It’s too little too late for Rob Getzschman. The 40-year-old video editor from Los Angeles deactivated his account Monday, telling friends that “there wasn’t a lot of meaningful human-to-human contact on Facebook, and in many cases, it was uselessly negative interactions with virtual strangers.”
“We use Facebook by habit,” he said in an interview. “That’s the hard thing. The behavior is so ingrained. We have something to share, and Facebook is our default mode to share it.”

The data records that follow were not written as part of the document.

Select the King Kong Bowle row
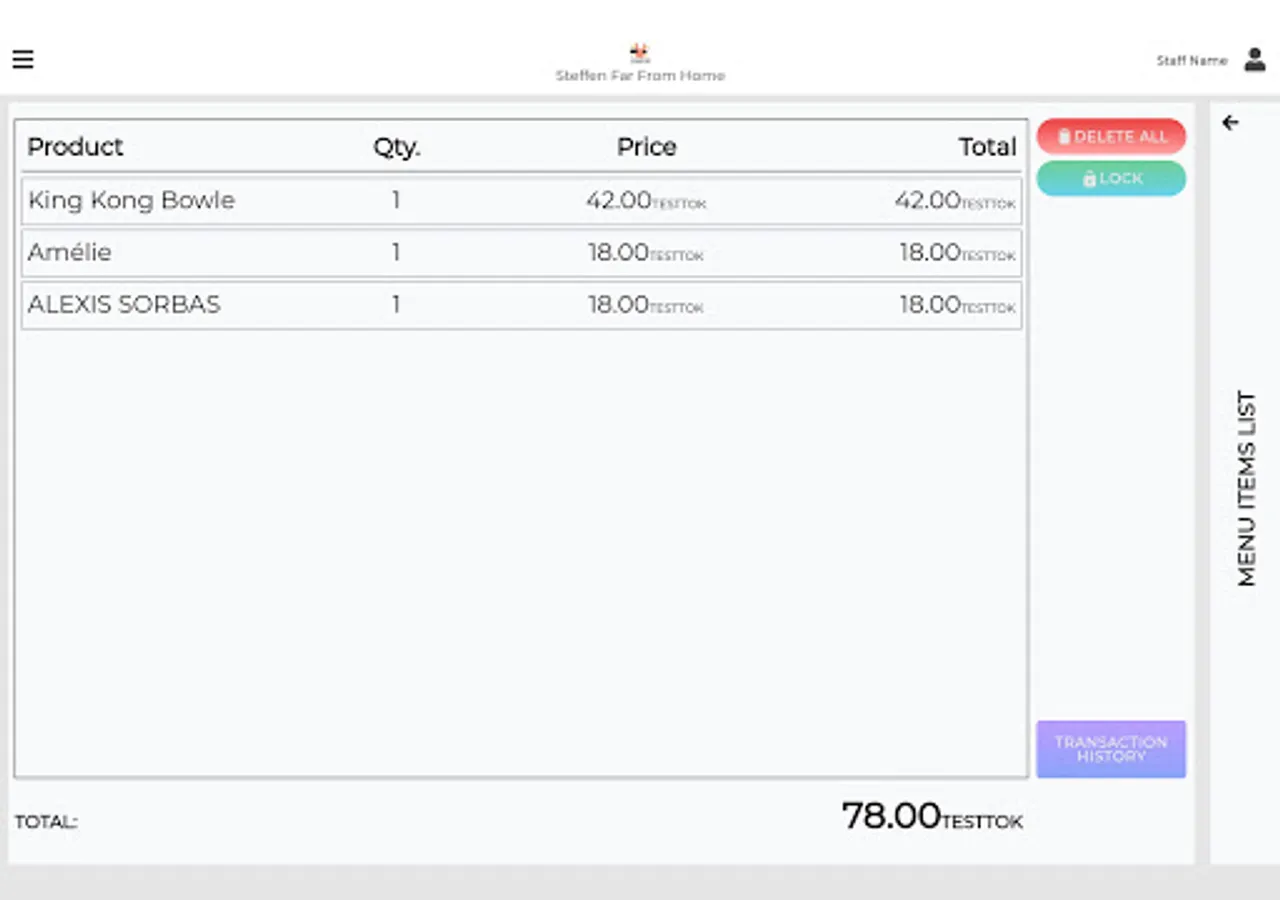Viewport: 1280px width, 900px height. point(521,201)
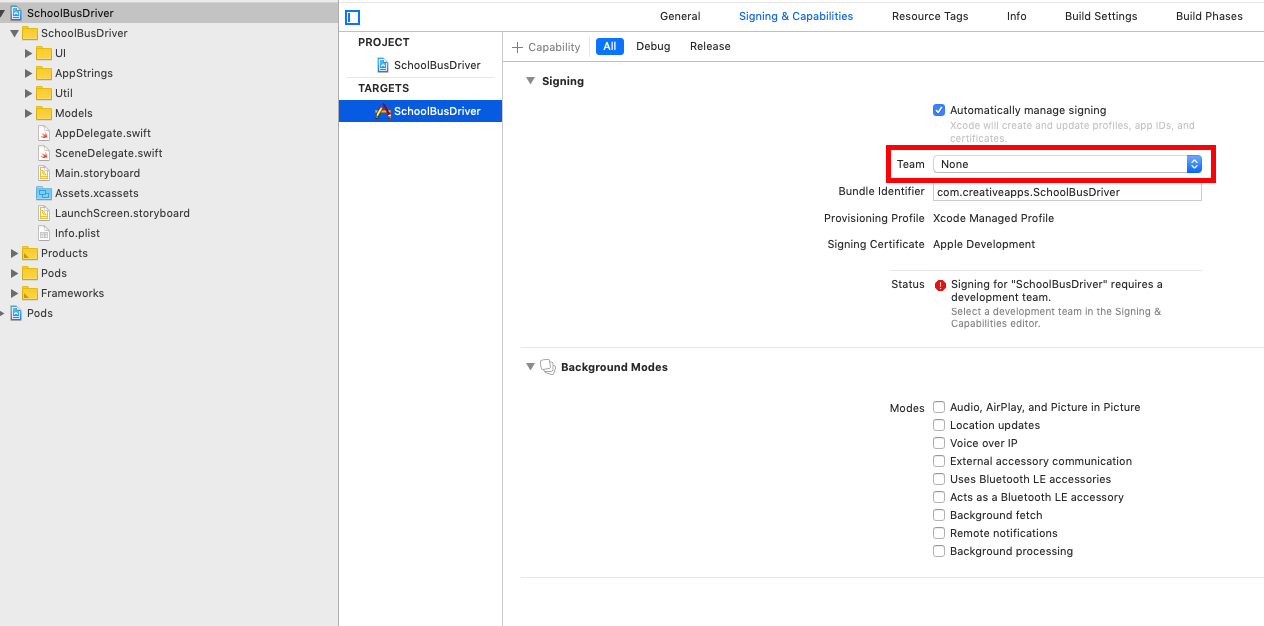Open the Team dropdown set to None
1264x626 pixels.
point(1066,164)
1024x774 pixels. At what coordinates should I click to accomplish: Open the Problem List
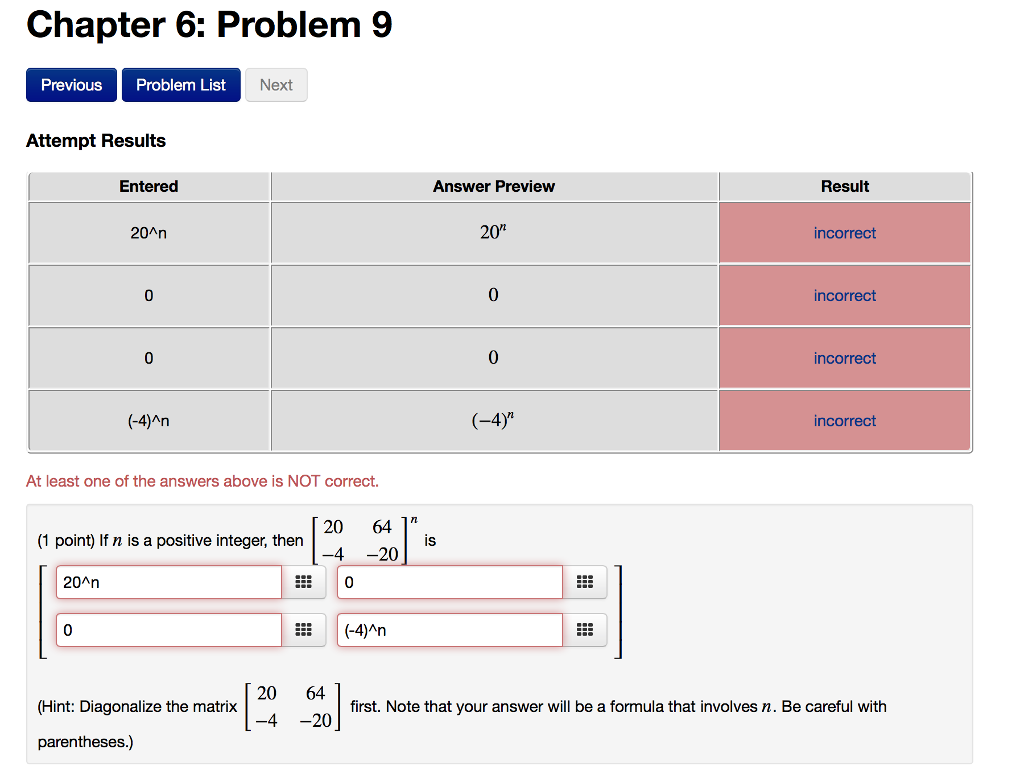(x=181, y=85)
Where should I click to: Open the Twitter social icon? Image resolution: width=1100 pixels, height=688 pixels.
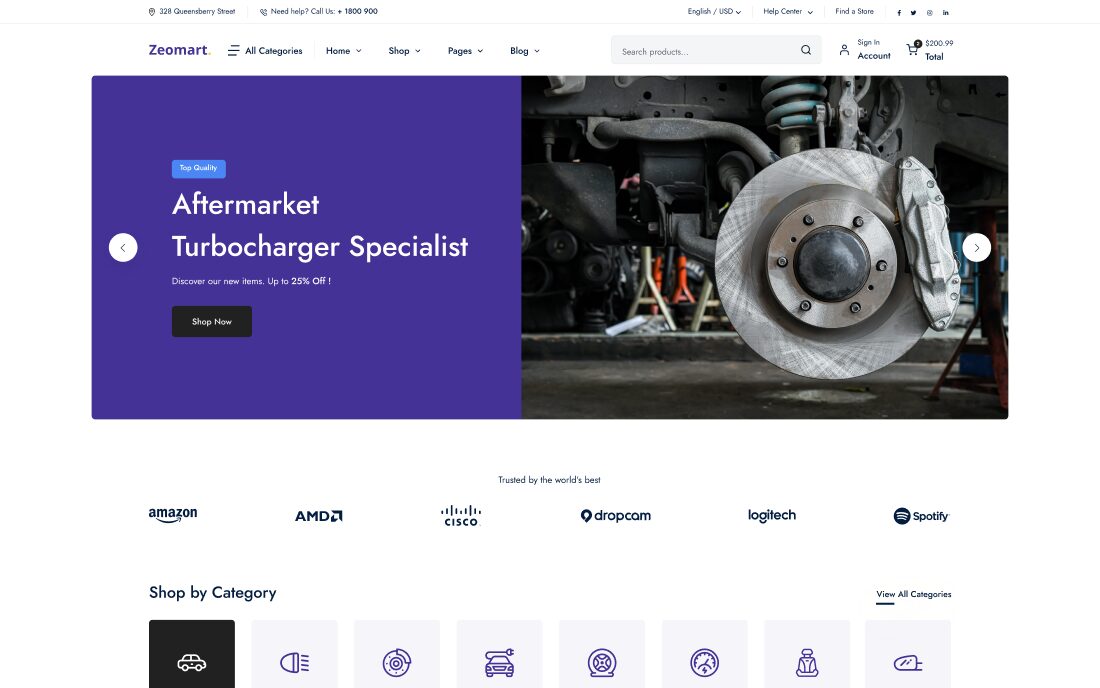[x=914, y=13]
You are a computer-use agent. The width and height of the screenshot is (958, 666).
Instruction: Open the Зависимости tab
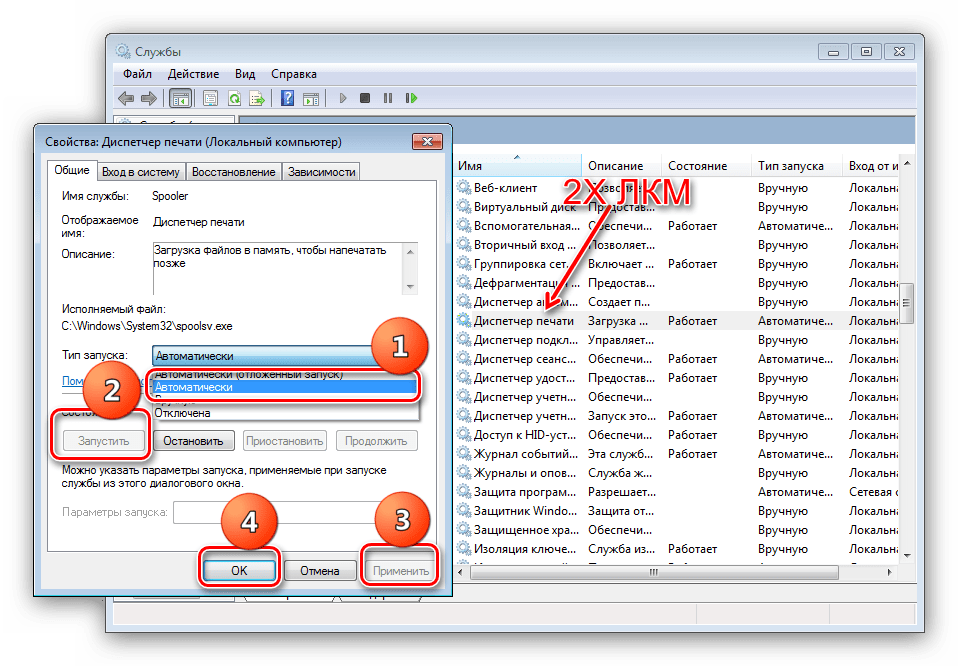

Getzschman says he has been trying to break up with Facebook for years. He experimented with removing the Facebook app from his phone to dial back how much time he was spending on it. One time, he deleted the Facebook app for a year and had time to read the entire Game of Thrones series on his e-reader.
“The thing that I like is that Facebook is not even an option anymore,” he says of quitting the social network. “There’s always the mind-set, ‘Oh maybe I’ll just check in and see what people are doing.’ It’s nice to have Facebook off my brain.”
Leaving Facebook gave Getzschman the same palpable relief he felt when he ditched MySpace years ago.
“There’s this digital hoarding part of you. All of those memories. All of those images. All of those interactions. But you don’t have to have that record for the rest of your life,” he said. “That’s just what Facebook wants you to do because it’s monetizable content. It’s nice to let go of all of it.”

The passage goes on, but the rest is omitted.